___ EXERCISE INPUT ___

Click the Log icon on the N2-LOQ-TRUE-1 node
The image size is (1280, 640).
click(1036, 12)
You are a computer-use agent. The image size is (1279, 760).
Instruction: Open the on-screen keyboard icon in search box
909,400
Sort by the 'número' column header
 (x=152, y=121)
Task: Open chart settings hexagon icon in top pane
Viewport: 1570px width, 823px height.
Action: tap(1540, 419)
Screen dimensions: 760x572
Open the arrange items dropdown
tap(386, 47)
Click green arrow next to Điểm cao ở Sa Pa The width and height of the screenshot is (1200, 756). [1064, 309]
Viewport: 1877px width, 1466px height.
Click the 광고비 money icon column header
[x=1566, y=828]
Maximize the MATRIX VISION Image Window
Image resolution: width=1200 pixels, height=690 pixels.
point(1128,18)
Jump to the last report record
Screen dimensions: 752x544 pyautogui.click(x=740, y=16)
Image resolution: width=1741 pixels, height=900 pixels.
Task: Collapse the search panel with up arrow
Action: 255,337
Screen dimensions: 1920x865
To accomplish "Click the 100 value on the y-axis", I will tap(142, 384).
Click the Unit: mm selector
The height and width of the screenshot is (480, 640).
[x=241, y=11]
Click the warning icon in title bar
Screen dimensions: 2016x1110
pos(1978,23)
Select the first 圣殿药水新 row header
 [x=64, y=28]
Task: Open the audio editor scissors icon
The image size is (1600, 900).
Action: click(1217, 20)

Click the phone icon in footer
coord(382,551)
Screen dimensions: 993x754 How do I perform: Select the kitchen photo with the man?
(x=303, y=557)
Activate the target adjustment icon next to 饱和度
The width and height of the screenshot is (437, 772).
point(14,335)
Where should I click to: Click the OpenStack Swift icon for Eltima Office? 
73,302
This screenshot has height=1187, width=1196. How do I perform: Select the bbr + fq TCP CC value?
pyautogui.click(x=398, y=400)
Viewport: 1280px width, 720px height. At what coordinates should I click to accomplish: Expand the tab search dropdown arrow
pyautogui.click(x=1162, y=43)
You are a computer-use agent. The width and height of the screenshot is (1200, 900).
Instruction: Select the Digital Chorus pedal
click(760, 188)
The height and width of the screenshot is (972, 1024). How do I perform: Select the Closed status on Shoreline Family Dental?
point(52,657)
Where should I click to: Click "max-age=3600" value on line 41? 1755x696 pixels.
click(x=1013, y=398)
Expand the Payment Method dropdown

___

■ **ASSIGNMENT**
Set all of the records down again, exactly as they stand.

■ **THE ANSWER**
Click the Log icon on the N2-LOQ-TRUE-1 node
The image size is (1280, 640).
click(1036, 12)
You are a computer-use agent. The image size is (1279, 760).
Instruction: Open the on-screen keyboard icon in search box
909,400
Sort by the 'número' column header
 (x=152, y=121)
Task: Open chart settings hexagon icon in top pane
Viewport: 1570px width, 823px height.
Action: tap(1540, 419)
Screen dimensions: 760x572
Open the arrange items dropdown
tap(386, 47)
Click green arrow next to Điểm cao ở Sa Pa The width and height of the screenshot is (1200, 756). [1064, 309]
Viewport: 1877px width, 1466px height.
Click the 광고비 money icon column header
[x=1566, y=828]
Maximize the MATRIX VISION Image Window
Image resolution: width=1200 pixels, height=690 pixels.
point(1128,18)
Jump to the last report record
Screen dimensions: 752x544 pyautogui.click(x=740, y=16)
Image resolution: width=1741 pixels, height=900 pixels.
Task: Collapse the search panel with up arrow
Action: 255,337
Screen dimensions: 1920x865
To accomplish "Click the 100 value on the y-axis", I will tap(142, 384).
Click the Unit: mm selector
The height and width of the screenshot is (480, 640).
[x=241, y=11]
Click the warning icon in title bar
Screen dimensions: 2016x1110
pos(1978,23)
Select the first 圣殿药水新 row header
 [x=64, y=28]
Task: Open the audio editor scissors icon
The image size is (1600, 900).
Action: click(1217, 20)

Click the phone icon in footer
coord(382,551)
Screen dimensions: 993x754 How do I perform: Select the kitchen photo with the man?
(x=303, y=557)
Activate the target adjustment icon next to 饱和度
The width and height of the screenshot is (437, 772).
point(14,335)
Where should I click to: Click the OpenStack Swift icon for Eltima Office? 
73,302
This screenshot has height=1187, width=1196. How do I perform: Select the bbr + fq TCP CC value?
pyautogui.click(x=398, y=400)
Viewport: 1280px width, 720px height. At what coordinates should I click to accomplish: Expand the tab search dropdown arrow
pyautogui.click(x=1162, y=43)
You are a computer-use agent. The width and height of the screenshot is (1200, 900).
Instruction: Select the Digital Chorus pedal
click(760, 188)
The height and width of the screenshot is (972, 1024). How do I perform: Select the Closed status on Shoreline Family Dental?
point(52,657)
Where should I click to: Click "max-age=3600" value on line 41? 1755x696 pixels.
click(x=1013, y=398)
Expand the Payment Method dropdown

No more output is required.